Wednesday, January 7, 2009

Best deal at Macworld Expo

My favorite stop at Tuesday’s Macworld Expo was at the Berklee College of Music booth. I saw them last year at the Expo, but this year they have an even bigger booth (4302) in Moscone North.

I never heard of Berklee until I went to MIT, but then they were around the corner from where I lived (briefly) in Back Bay. The founder was an MIT alumnus, and his son expanded the mission to include both on both the business of music and electronic music.

At Macworld Expo, some of the Berklee faculty were giving free demos on making music using a computer. It was very practical, grounded in how actual musicians work, and (unlike most booth demos) was not pushing a particular product or set of features.
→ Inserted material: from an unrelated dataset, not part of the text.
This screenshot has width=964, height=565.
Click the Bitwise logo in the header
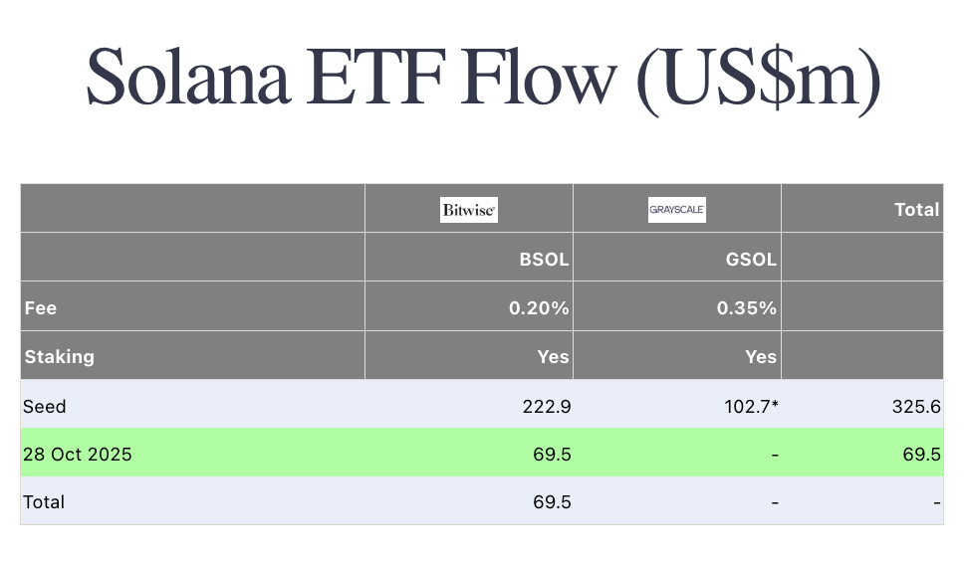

The full schedule is published online. I saw “Mac for the Guitarist” (Tue 4pm, Wed 1pm) but “Making Music with the Mac” (Tue Wed noon) was highly recommended.
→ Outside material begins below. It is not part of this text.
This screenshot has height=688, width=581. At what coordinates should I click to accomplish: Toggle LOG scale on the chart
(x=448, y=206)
I stopped to ask: “why is Berklee doing this?” (If I were asking a SV firm rather than an arts college, I would have said “what’s the revenue model?”). This is the answer I got:

  1. Berklee has one of the largest college installations of Macs around — some 2000 new machines for students every year — perhaps the most(?) for a music conservatory.
  2. They want to raise their visibility on the West Coast, to get away from being primarily a regional school with a student body fro the Northeast.
  3. Finally, the show management (IDG) gave them space for free — a lot more space than last year (there was clearly plenty of free space).
This is not out of character for Berklee: one of the slides mentioned BerkleeShares.com, a website for free self-paced music instruction available around the world. Effectively, Berklee is doing for music education what MIT (just across the Charles River) is doing for science and engineering with its OpenCourseWare initiative.

I think it’s great that Berklee’s doing this, and I hope that it continues in some format after Macworld Expo disappears.